** Start of Source data **

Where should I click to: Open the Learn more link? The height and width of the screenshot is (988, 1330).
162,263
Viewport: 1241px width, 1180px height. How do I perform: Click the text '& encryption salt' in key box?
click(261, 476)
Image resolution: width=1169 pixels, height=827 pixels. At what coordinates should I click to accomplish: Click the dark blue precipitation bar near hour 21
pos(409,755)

** End of Source data **
** Start of Source data **

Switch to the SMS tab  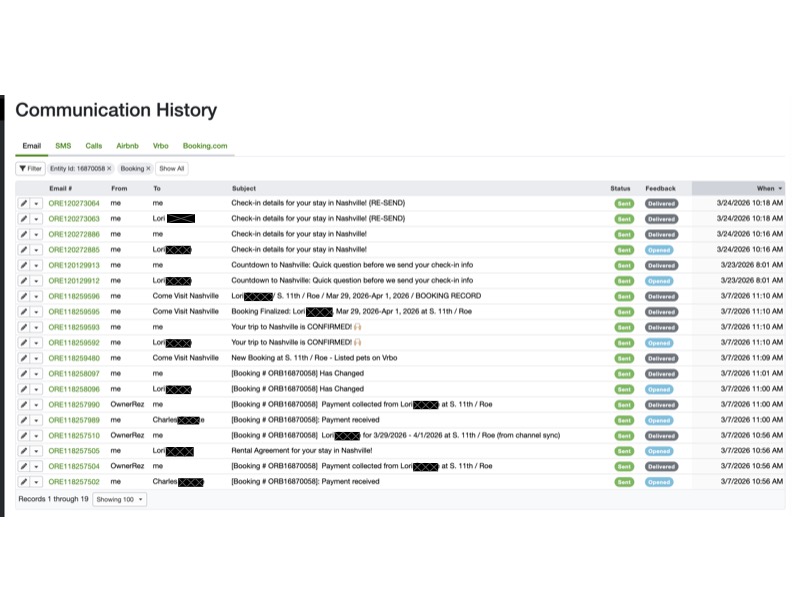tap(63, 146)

** End of Source data **
** Start of Source data **

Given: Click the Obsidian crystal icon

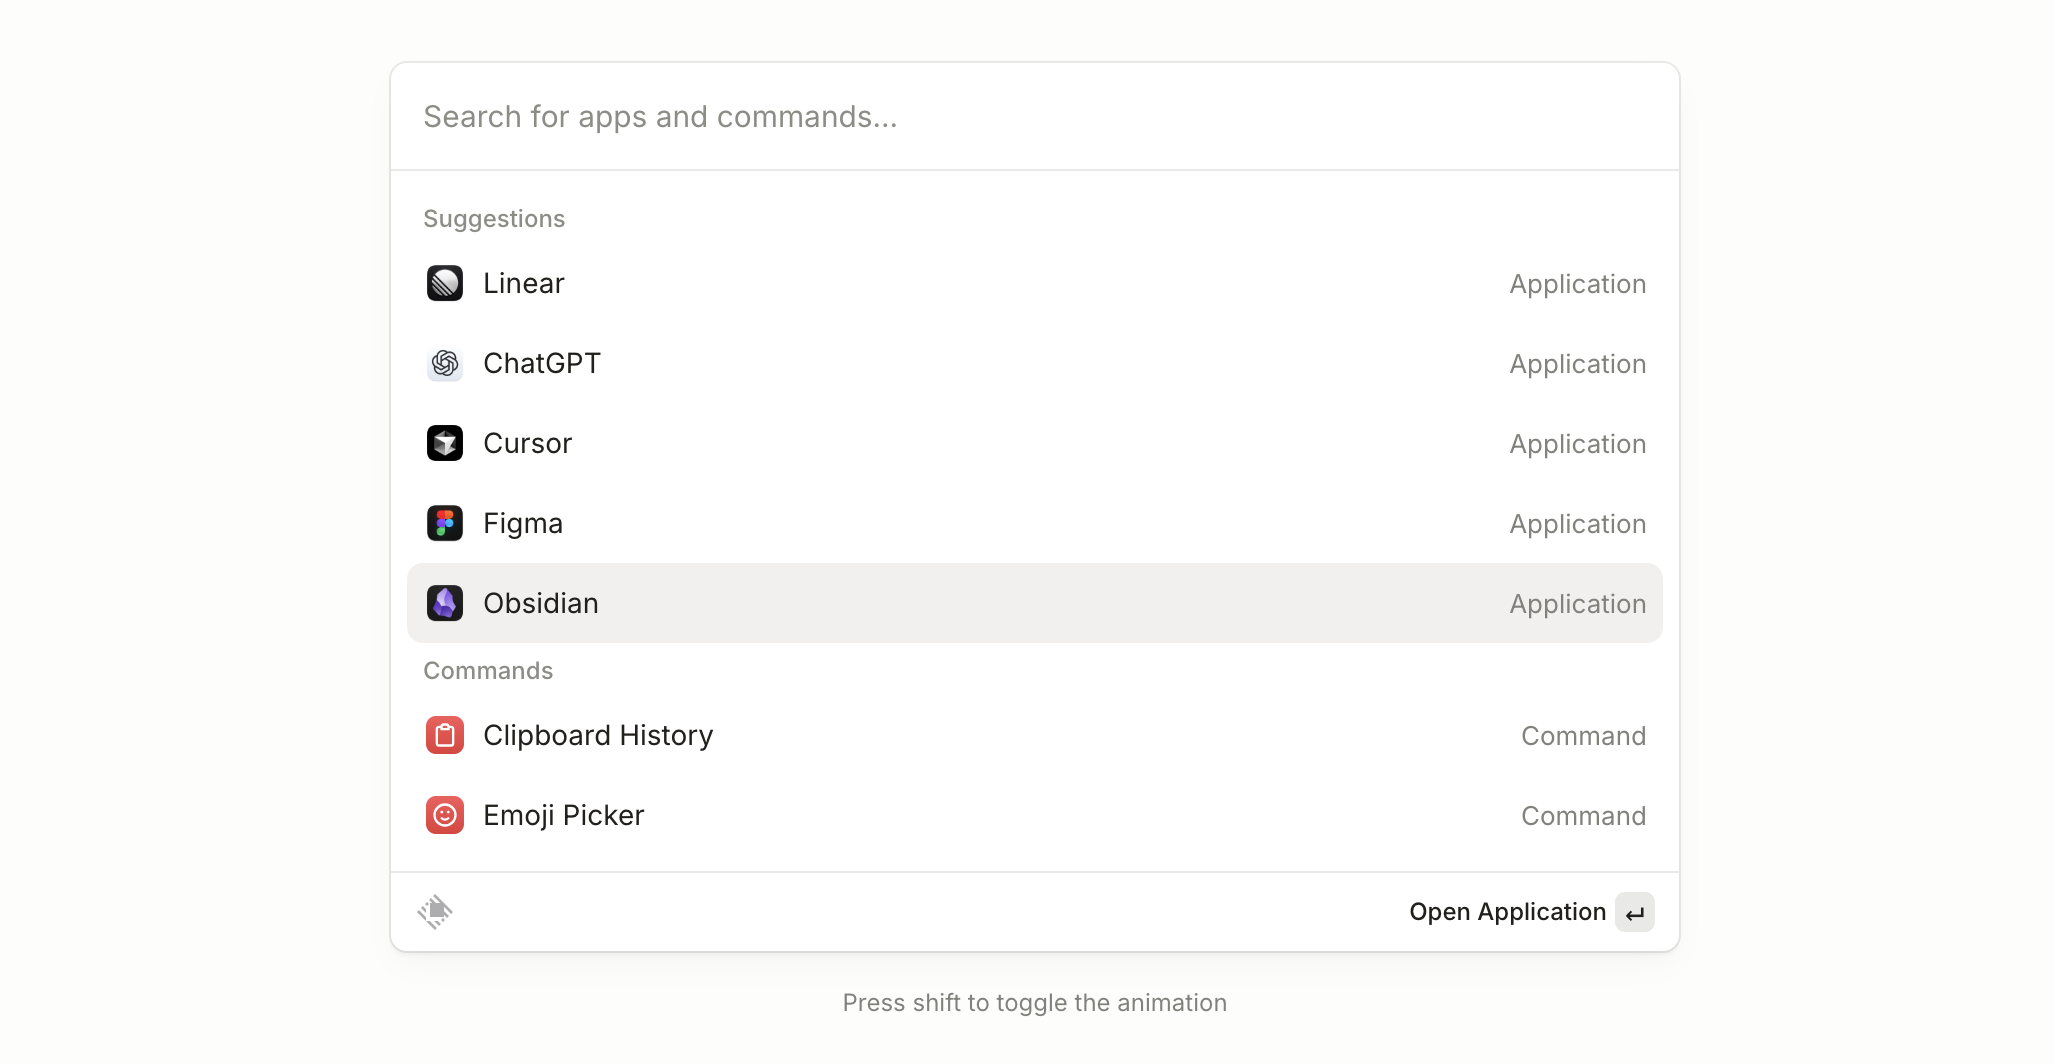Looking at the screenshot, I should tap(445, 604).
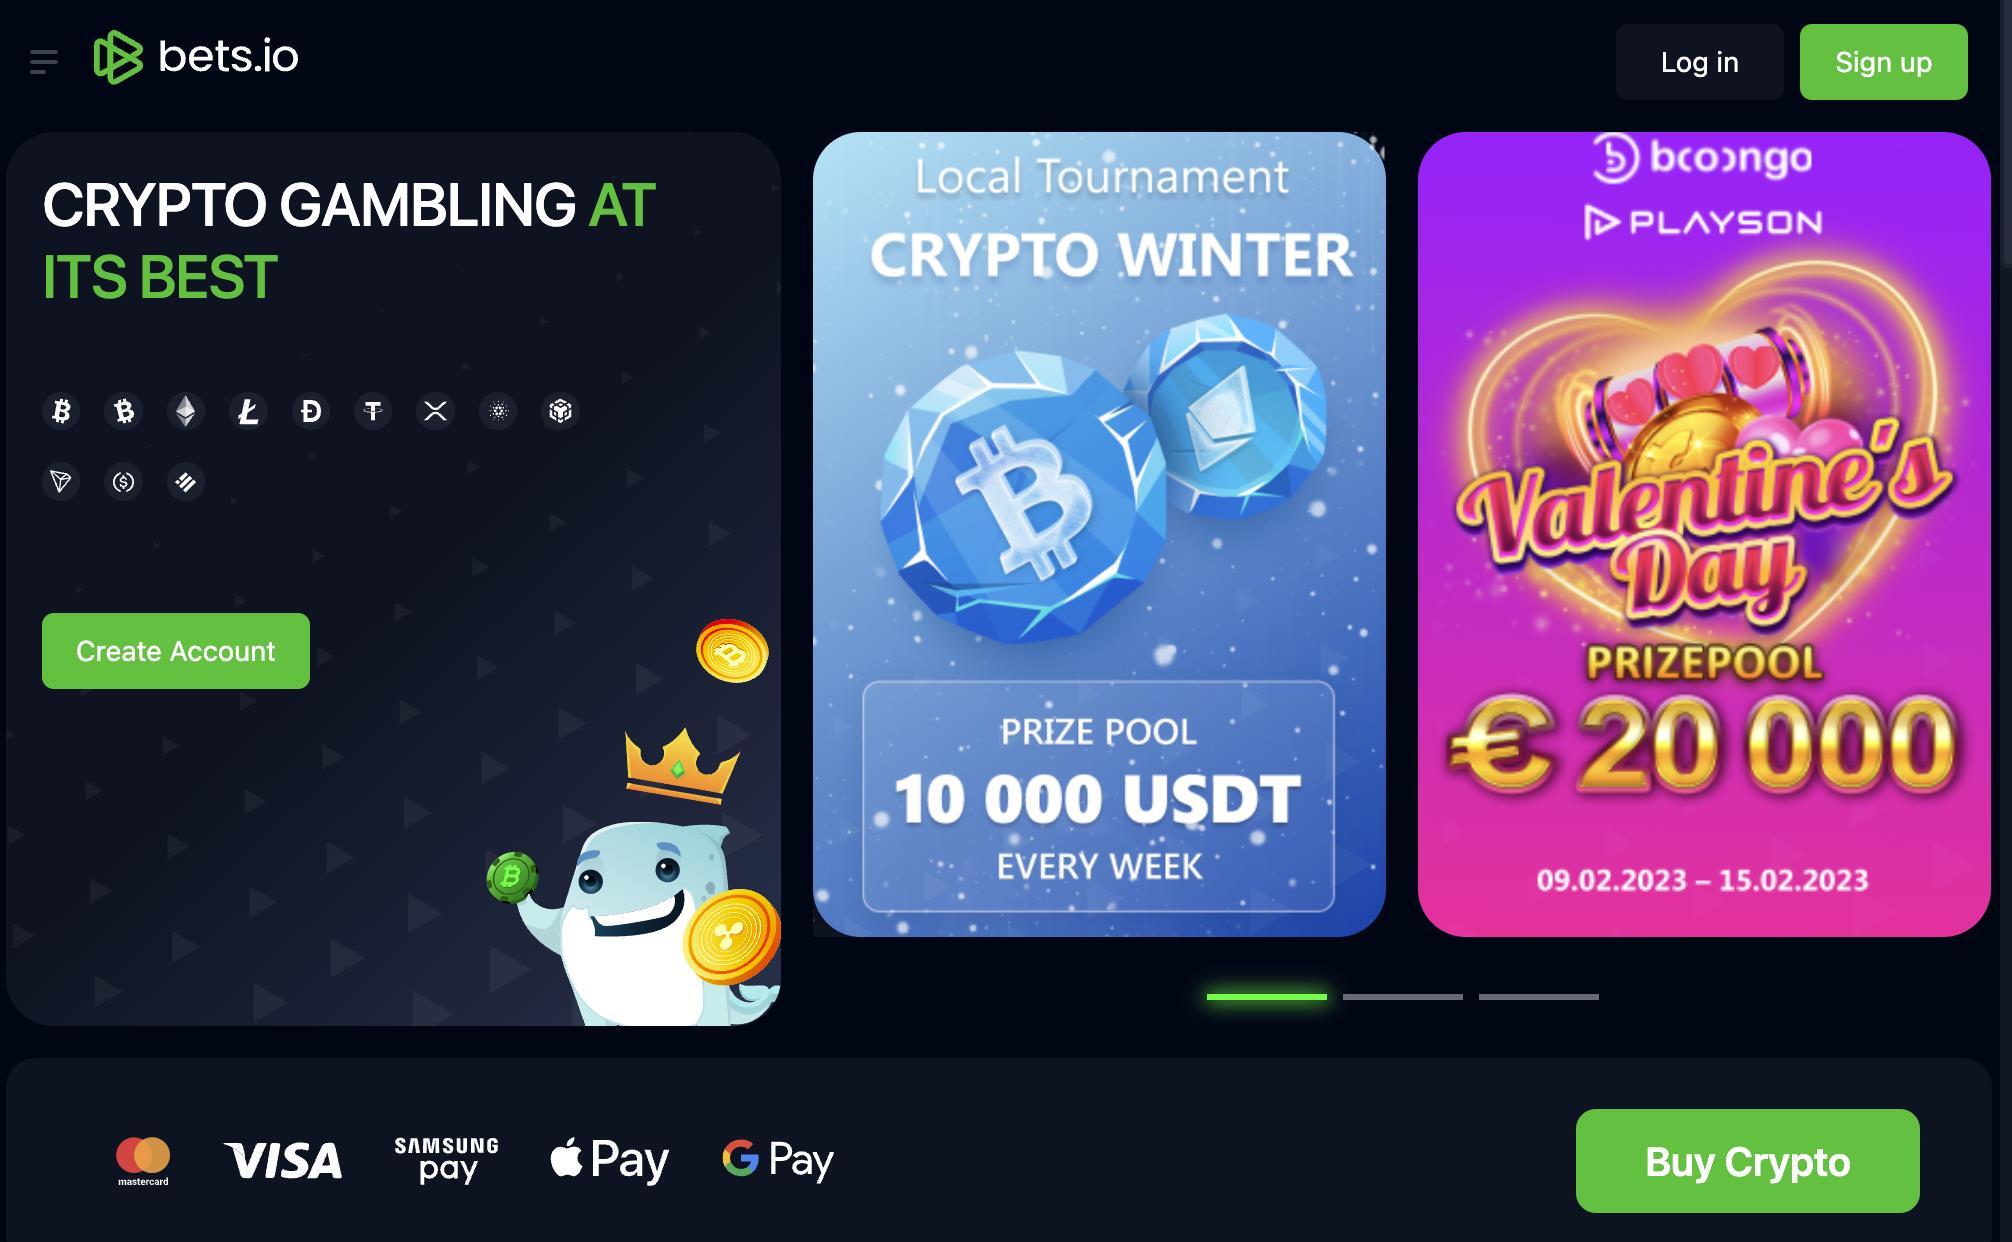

** End of Source data **

Exercise brief: Recast the lines from the line with "Where should I" to the line with "pos(409,755)" as a JSON list of strings, one string per line, leaving out blank lines.

Solved exercise:
[
  "Where should I click to: Open the Learn more link? The height and width of the screenshot is (988, 1330).",
  "162,263",
  "Viewport: 1241px width, 1180px height. How do I perform: Click the text '& encryption salt' in key box?",
  "click(261, 476)",
  "Image resolution: width=1169 pixels, height=827 pixels. At what coordinates should I click to accomplish: Click the dark blue precipitation bar near hour 21",
  "pos(409,755)"
]